For a titan of his caliber, Tristano’s recorded output is egregiously small, which is why the release of six CDs filled with previously unheard private recordings is a major event. The set owes its existence to the Tristano family; to Jerry Roche of Dot-Time Records, who has already released several collections of Tristano music; and to musicians such as guitarist Billy Bauer, who saved the music — on acetates, tape, and the short-lived technology of wire recording. 

A particularly essential contribution was made by saxophonist and longtime Tristano sideman Lenny Popkin, who serves both as audio restoration engineer and annotator — and defender of the Tristano faith.

In his function as annotator, Mr. Popkin informs us that most of the received wisdom concerning Tristano is flat-out wrong. Perhaps it’s because Tristano was one of the founding fathers of jazz education — among the first to demonstrate that improvisation could be taught — that his music is often described as cool, intellectual, and even academic. One of the most rewarding aspects of the many live performances in this package is how warm and even fiery Tristano’s various duos, trios, quartets, quintets, and sextets are.   

There’s some especially inspired playing from The Orchid Room on Swing Street (West 52nd Street, where they shared the bill with a young Harry Belafonte) in 1950. Here, the six players — particularly the two saxophonists, Konitz (alto) and Marsh (tenor) — achieve a level of synergy that’s remarkable, even for them. The “tutti” moments, following the individual solos, wherein the four rhythm and two reeds all come together, are both breathtaking and exhilarating, especially on the 10-minute “Sound-Lee.” 

The earliest material in the package, a set of trio sessions from various venues around New York from 1946 and ’47 — possibly the first known recordings of a Tristano ensemble — are also exciting, even thrilling. The combination of piano, guitar (Billy Bauer), and bass (Arnold Fishkin) suggests that Tristano had, at some level at least, been listening to the King Cole Trio; the block chord passages on “Rhapsody” are particularly reflective of Cole’s influence. Like much of the set, the music is variations on standards, with hints as to the source material in both the titles and the melodies.   

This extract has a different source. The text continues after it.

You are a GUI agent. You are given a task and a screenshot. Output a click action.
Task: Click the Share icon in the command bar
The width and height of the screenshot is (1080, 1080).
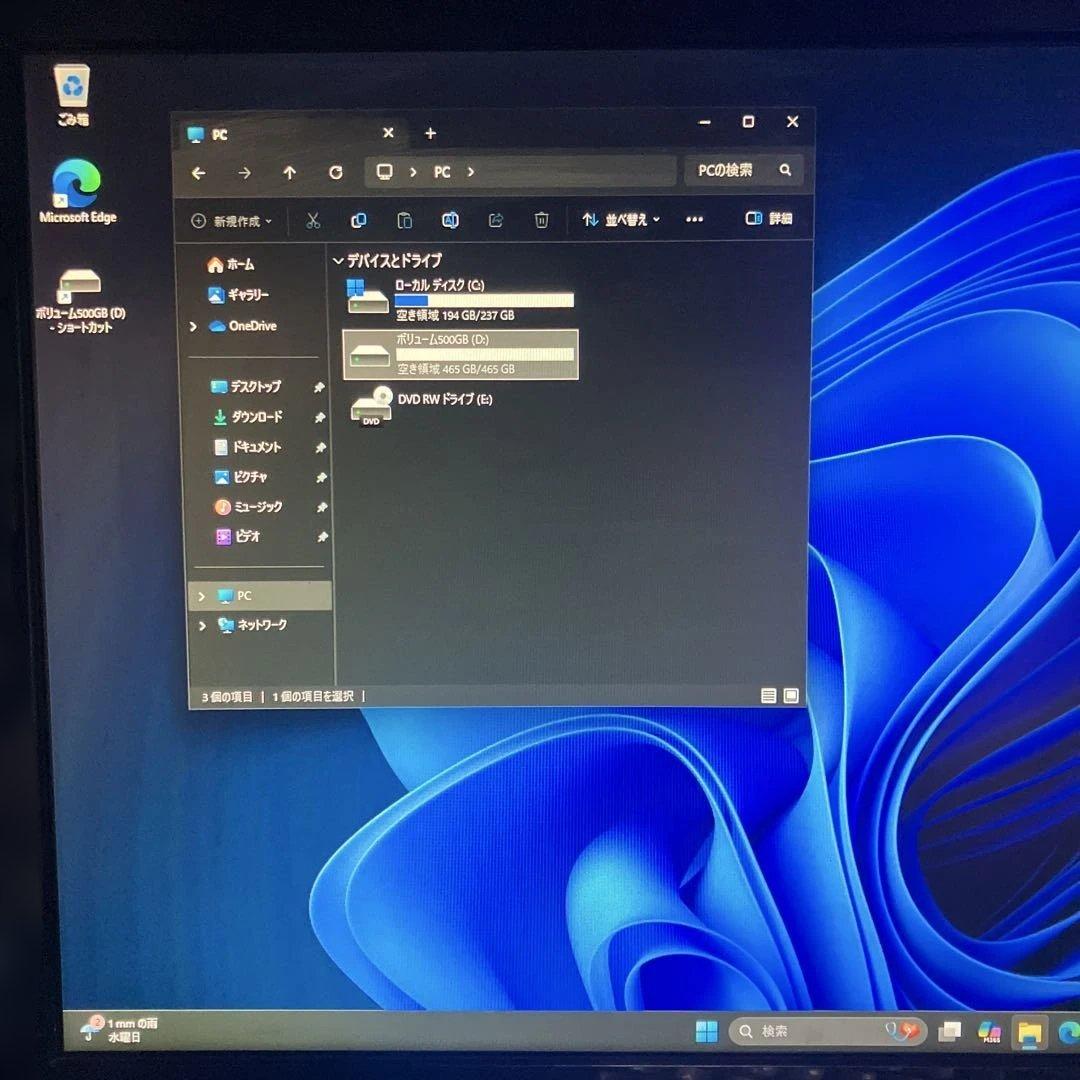(495, 220)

The best-recorded music here is a series of completely solo performances taped in a studio rather than a club; the extra fidelity is appreciated because Tristano sounds like a four-handed piano duet even when he’s playing by himself. “Lennie’s Blues” and “Dusk” are dark and mysterious, but he’s delightfully straightforward on “These Foolish Things.”

The set ends with 42 minutes of live performances from The Half Note in the West Village, 1962, mostly in a duo format with bassist Sonny Dallas. The finale is a 10-minute “How Deep is the Ocean,” in which the two are joined by Konitz and, in his only known appearance with Tristano, tenor sax giant Zoot Sims. 

It’s typical of Tristano’s acumen that the climax is not the fastest or most exciting piece in the set, but the most personal and romantic. If there’s anything cold or academic about the music of Lennie Tristano, you won’t find it here.